0:    And are you saying that you got that point?


1:    Before, based on what I’d heard, I assumed that it means the way we usually tend to make choices on the basis of the way we think things should be, or should not be.


0:     Which would be a practical meaning, on one level. We could say, from the standpoint of advaita.


1:     Yes, but I’m now looking at it from the standpoint of ajata; that there is no separate reality, from the start.


0:     Yes, go on.


1:     Where a relative world exists, there would be a “this” and “that” to choose between. But where the world is seen to be unreal, any of the things which we could choose between would be equally unreal. Even the “chooser” would be seen to be unreal. Isn’t this what you mean when you speak of “emptiness”?


0:     That’s right. Recall the Heart Sutra? “In emptiness, there is no form—no feelings, thoughts, conceptions, consciousness; no body, mind—no beginning or ending.”


And the Diamond Sutra—approved by Buddha—is saying, as ajata teaches, that all forms are completely and totally empty of “intrinsic existence.” Where even the body and the mind have no substantive reality, neither does the “world”—affirmed by them—sustain any reality either.


In regard to choiceless awareness: where even “consciousness” is recognized to be merely another of our separative distinctions, even the idea of “awareness” itself evaporates—let alone there no longer being anything to “choose.”

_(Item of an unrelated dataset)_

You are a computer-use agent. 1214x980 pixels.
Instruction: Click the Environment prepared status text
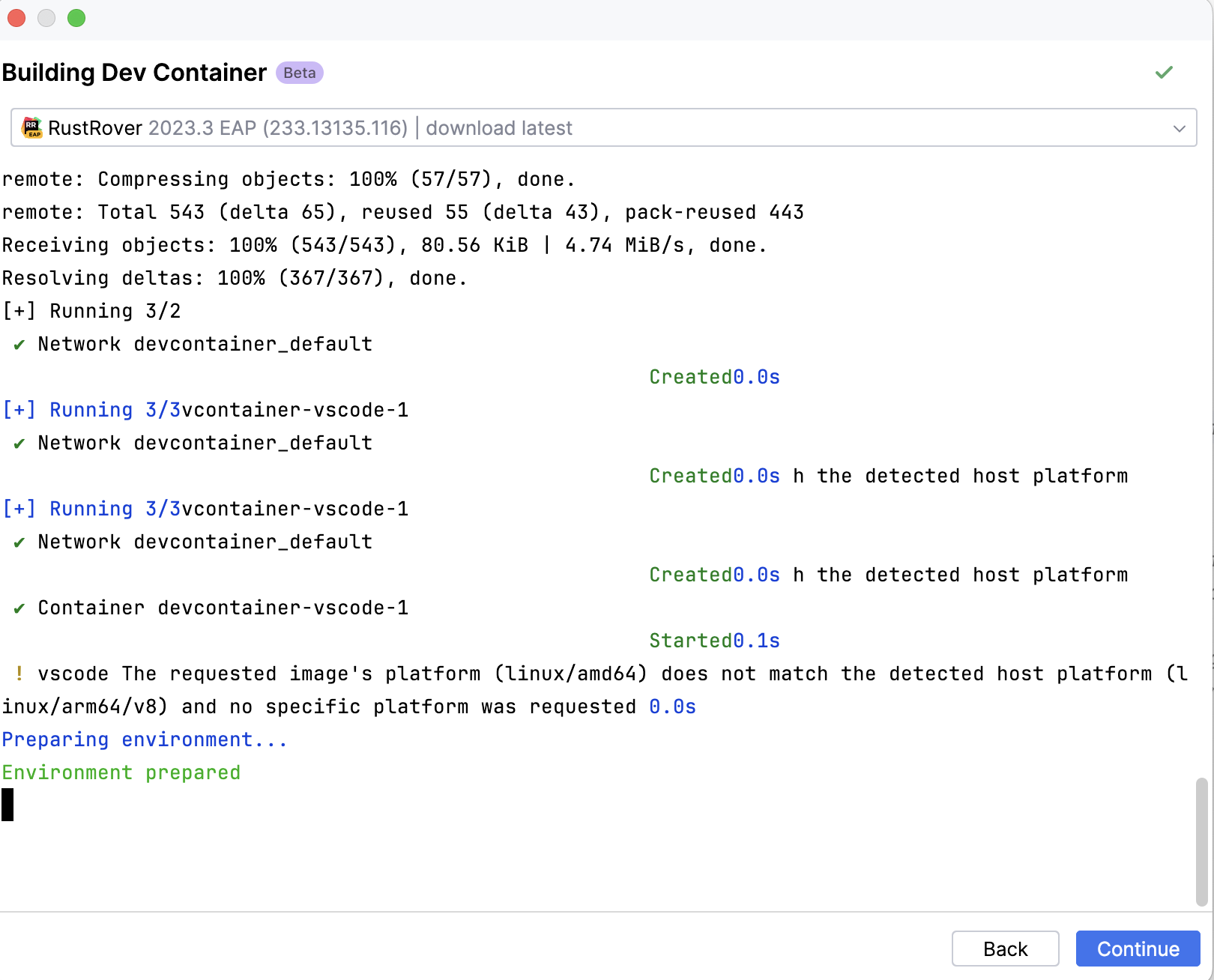(121, 772)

1:     So, as long as we take the world itself to be real, we haven’t really understood emptiness?


0:     Where we even take “existence” to be real, we haven’t completely absorbed the teaching of emptiness. In the Diamond Sutra, Buddha is said to have stated that not only is there “no self,” but “no life.” Total and complete emptiness would not be a form: such would not have a beginning nor an end. Thus we could not even designate it as “existent” or “nonexistent.”

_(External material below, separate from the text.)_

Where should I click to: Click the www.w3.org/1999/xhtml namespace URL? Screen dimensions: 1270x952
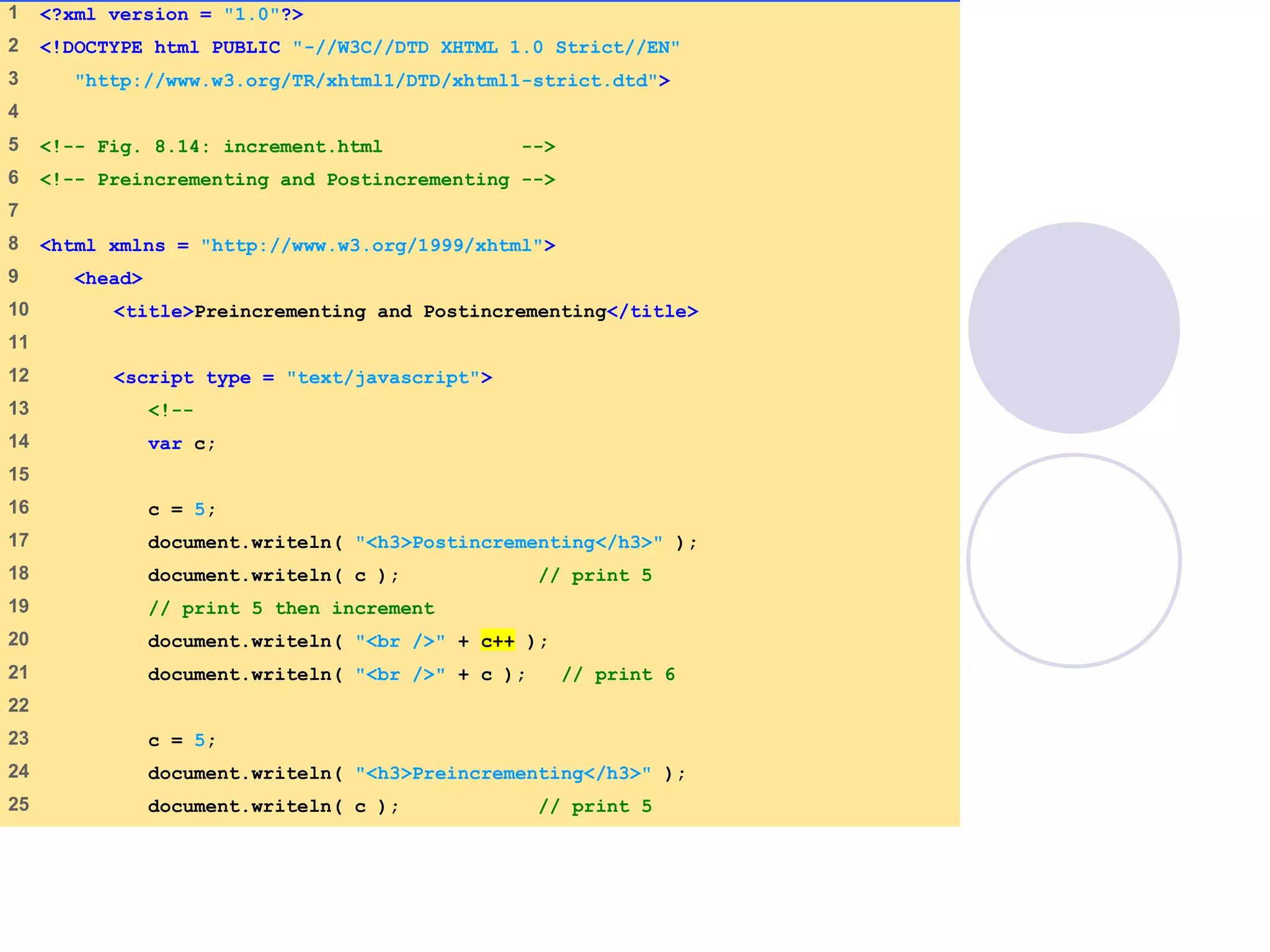click(x=372, y=245)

1:     You’ve said that ajata means “no creation”; the implication is that not anything we take to be real ever had a beginning or an ending; that is, has ever “existed.”


0:     This is why it is practically necessary to comprehend the teachings of advaita before contemplating ajata. When it is clear that there “are not two things,” it can be understood that “the one thing” is in actuality no thing: formless, empty. Nothingness.


1:     I get that—comprehending that even the “I” is empty, as empty as any concept of nothingness!


0:     Then you do get the full meaning of choiceless awareness. Who is there, that could get what? There are no real “choices,” nor a real “awareness” of them.


1:     It seems to me that you could compare advaita to ajata, like atomic physics to quantum physics.


0:     As long as you bear in mind that all comparisons are empty of reality.